* _ASSIGNMENT_
Locate each line in the records containing "search". Copy it.

[Start of Attachment]

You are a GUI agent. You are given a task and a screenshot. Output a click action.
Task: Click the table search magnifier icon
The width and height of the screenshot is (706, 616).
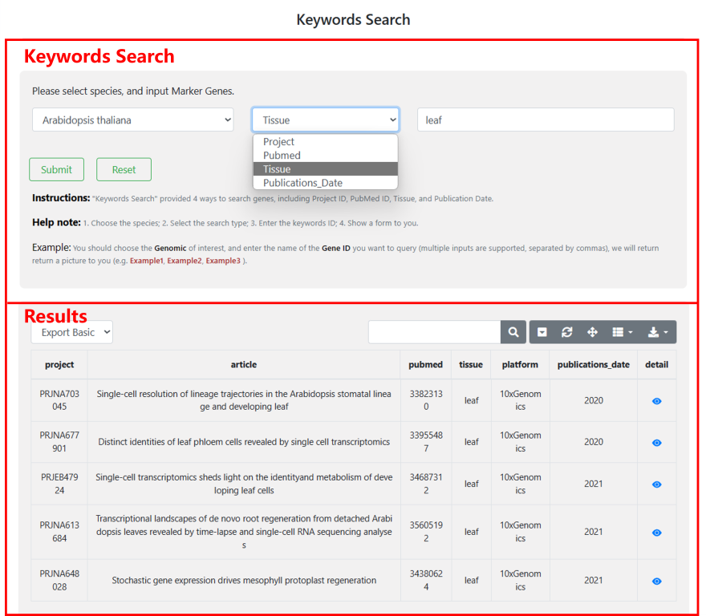[x=513, y=332]
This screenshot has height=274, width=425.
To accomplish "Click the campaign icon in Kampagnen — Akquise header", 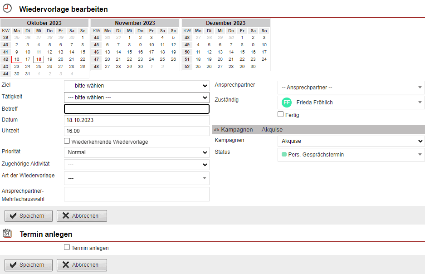I will pyautogui.click(x=216, y=130).

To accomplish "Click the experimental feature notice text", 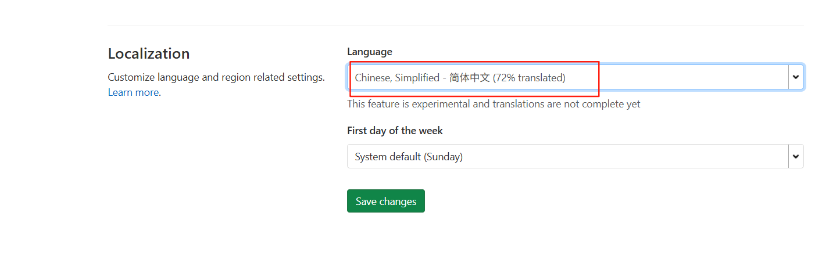I will 494,104.

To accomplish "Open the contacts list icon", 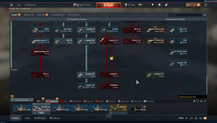I will pyautogui.click(x=196, y=118).
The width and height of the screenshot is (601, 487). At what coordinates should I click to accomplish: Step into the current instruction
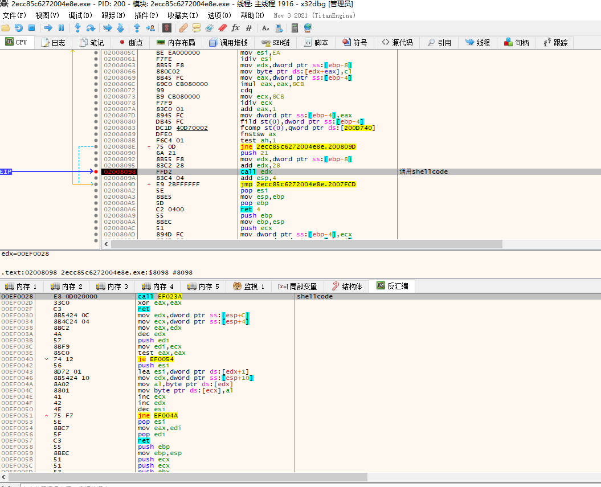coord(77,28)
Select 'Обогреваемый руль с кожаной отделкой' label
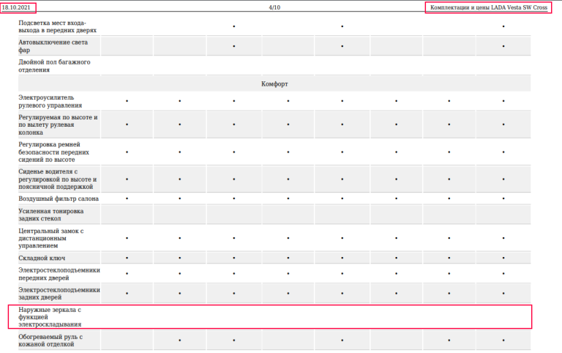 click(x=50, y=341)
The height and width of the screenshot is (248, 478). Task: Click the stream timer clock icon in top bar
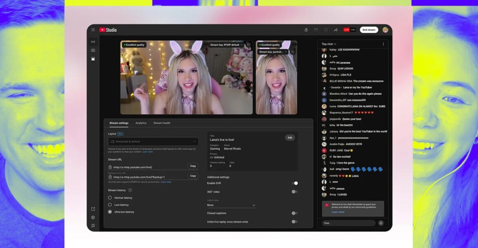coord(306,29)
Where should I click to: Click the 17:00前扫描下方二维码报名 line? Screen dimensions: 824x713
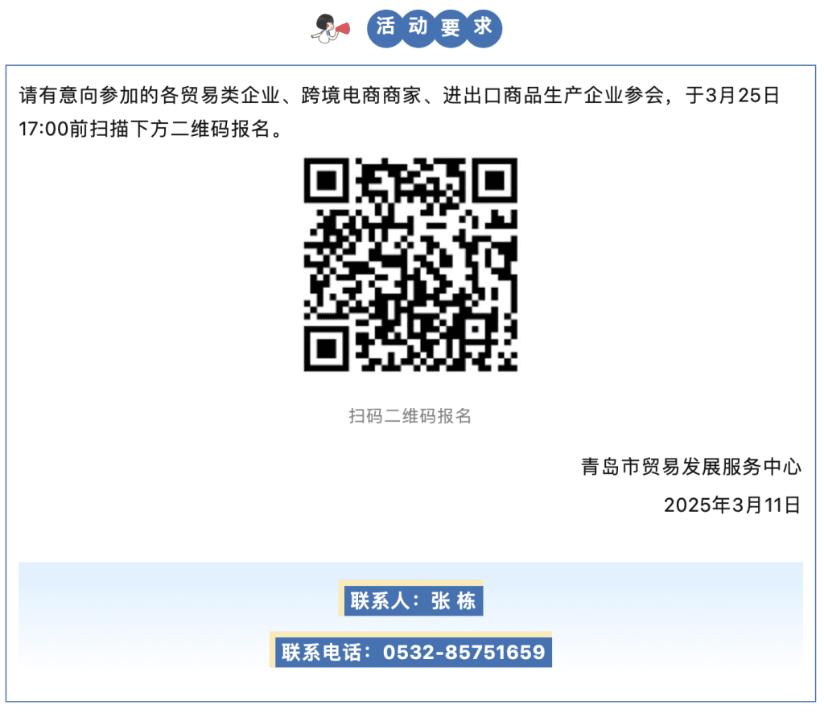(x=150, y=129)
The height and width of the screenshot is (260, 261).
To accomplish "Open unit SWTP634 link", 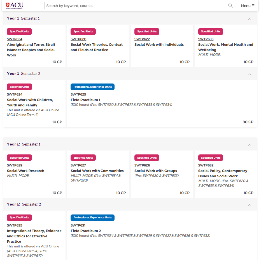I will (15, 39).
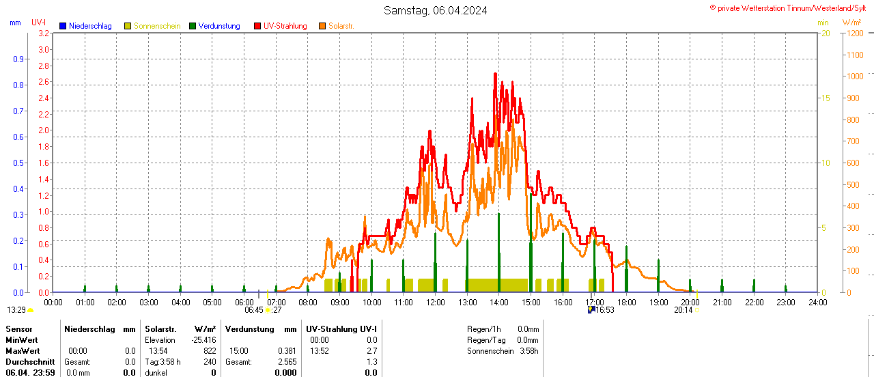Screen dimensions: 874x377
Task: Click the sunrise marker beside 06:45
Action: pos(268,310)

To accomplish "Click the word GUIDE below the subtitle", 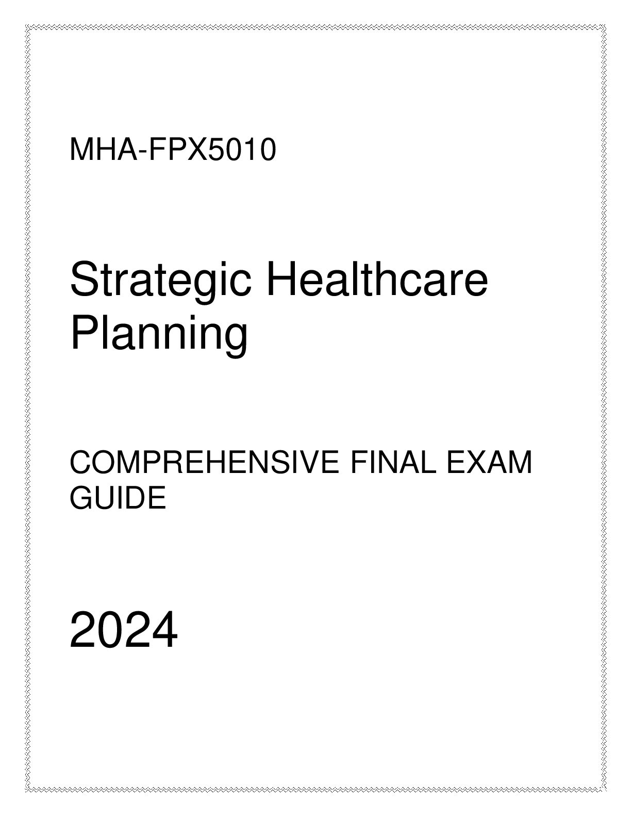I will click(118, 499).
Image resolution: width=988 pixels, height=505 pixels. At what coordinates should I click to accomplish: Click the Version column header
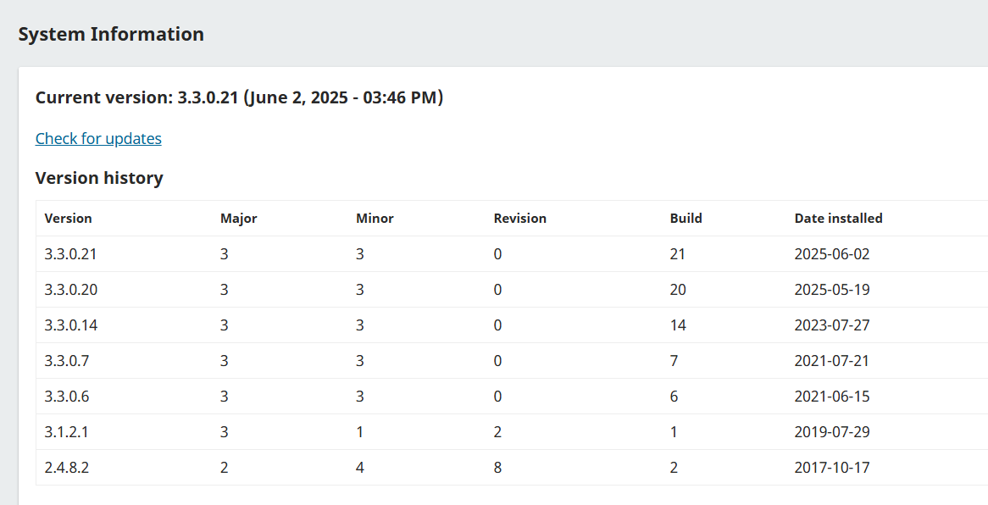(68, 218)
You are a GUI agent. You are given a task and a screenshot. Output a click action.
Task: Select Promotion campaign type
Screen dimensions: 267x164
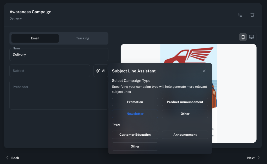tap(135, 102)
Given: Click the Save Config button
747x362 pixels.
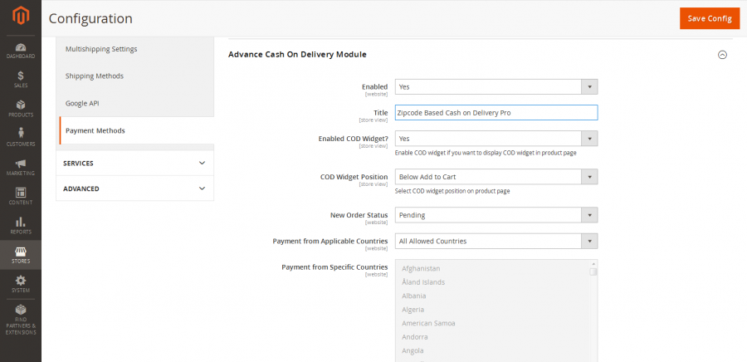Looking at the screenshot, I should tap(709, 18).
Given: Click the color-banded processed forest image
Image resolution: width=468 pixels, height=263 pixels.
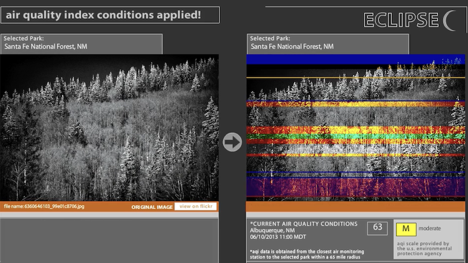Looking at the screenshot, I should point(355,127).
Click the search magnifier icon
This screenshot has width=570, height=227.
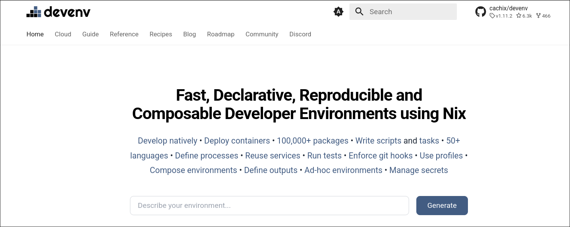[359, 11]

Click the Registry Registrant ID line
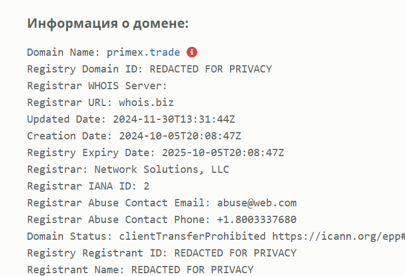(x=162, y=253)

[End of Attachment]

* _THE ANSWER_
Task: Click the table search magnifier icon
Click the search magnifier icon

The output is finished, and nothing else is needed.